4.2 Models vs point clouds
Newcomers to LIDAR are often confused by the difference between models and point clouds (or 3D images). This section briefly introduces the distinction and highlights the important considerations. The procedures mentioned in the Guidelines are focused on point cloud geometric accuracy evaluation. However, point clouds can be processed into line work or solid models consisting of geometric primitives for use in CAD or GIS. In the case of the principal deliverable being a (point cloud) derived model, it may be more appropriate to assess the accuracy of the final model rather than the point cloud. This can be done following procedures currently in place in many agencies for similar data sources. Further, in many cases, a model may be derived from data from several techniques (e.g., combined bathymetric mapping with MLS and static terrestrial laser scan (sTLS data).
The use and application of models varies widely depending on application and is also an area of intense research and product development. For these reasons, additional details on this topic are beyond the scope of this document.
Because the data collected with a LIDAR system can be much larger than that obtained by other methods, the temptation is to collect the minimum amount of data that appears to satisfy the initial project goals. However the incremental cost of acquiring additional data is much less than the cost of a return trip to the field to collect information that was missed the first time. Typically, it is easier to over-collect and be certain to have all the data that might possibly be needed, even though the field time and storage requirements may be marginally higher. It is better to plan to collect a larger area than what is needed in order to mitigate possible gaps in data coverage.
Recommendation: With the costs of mobilization and operation relatively high, be sure to collect all of the data that is needed the first time.
4.4 Sequential & traceable processes
Whenever possible, all work should flow in one direction through a prescribed process. For instance, once users have begun extracting dimensional information from a data set any re-registration (i.e., change in the point cloud coordinates) should be avoided. Additionally, each step in the data chain should be clearly reproducible: different operators starting from the same point should be able to arrive at the same result. This is often accomplished via clear procedures and the use of automated software tools (with standard or recorded settings.) One best practice is to record a ‘snapshot’ of all information at particular points in the workflow, along with any processing settings required to reproduce the step, and insist that further processing take place only using the latest set of information.
Recommendation: Incorporate ‘snapshot’ procedures into your workflows.

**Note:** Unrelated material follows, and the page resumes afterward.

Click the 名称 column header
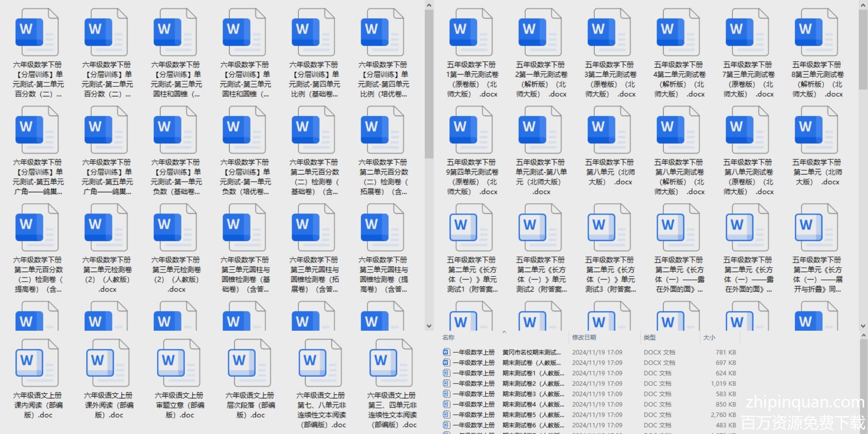This screenshot has height=434, width=868. pyautogui.click(x=448, y=337)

4.5 Considerations for information technology
It can be a challenge to integrate MLS data with an organization’s existing IT systems. Establishing and managing this process therefore requires thought and preparation. This section points out important considerations that should be included when developing workflows and updating IT management procedures. The goal is for MLS data to be effectively integrated into the IT infrastructure. The following discussion focuses on high-level concepts; more detailed recommendations and strategies can be found in Part II.
4.5.1 File management
The physical location of and network connectivity to the data are important considerations since typical MLS files are large and complex. They can overwhelm IT systems that are not designed to handle the volume. Table 2 shows an example of file sizes (including imagery) for an Oregon DOT MLS project that consisted of 8 miles of the I-5 corridor (typically 2 Northbound and 2 Southbound lanes) using an asset management grade system (3B). In addition to the raw files, processed files and final deliverables require significant storage. Note that in addition to the main corridor, ramps and frontage roads require additional passes along the section resulting in much more than the 8-mile length in order to provide adequate coverage. For other projects, file sizes will vary greatly depending on the system used, the ancillary data (e.g., imagery) collected and the needs of the project. In addition to the original files, additional storage will be required for archives or backups, file revisions, etc. “File bloat” –the proliferation of large files derived from the originals—can also strain storage and network systems. Furthermore, if data is collected for a higher data collection category (e.g., 1A), overall file sizes may increase up to tenfold.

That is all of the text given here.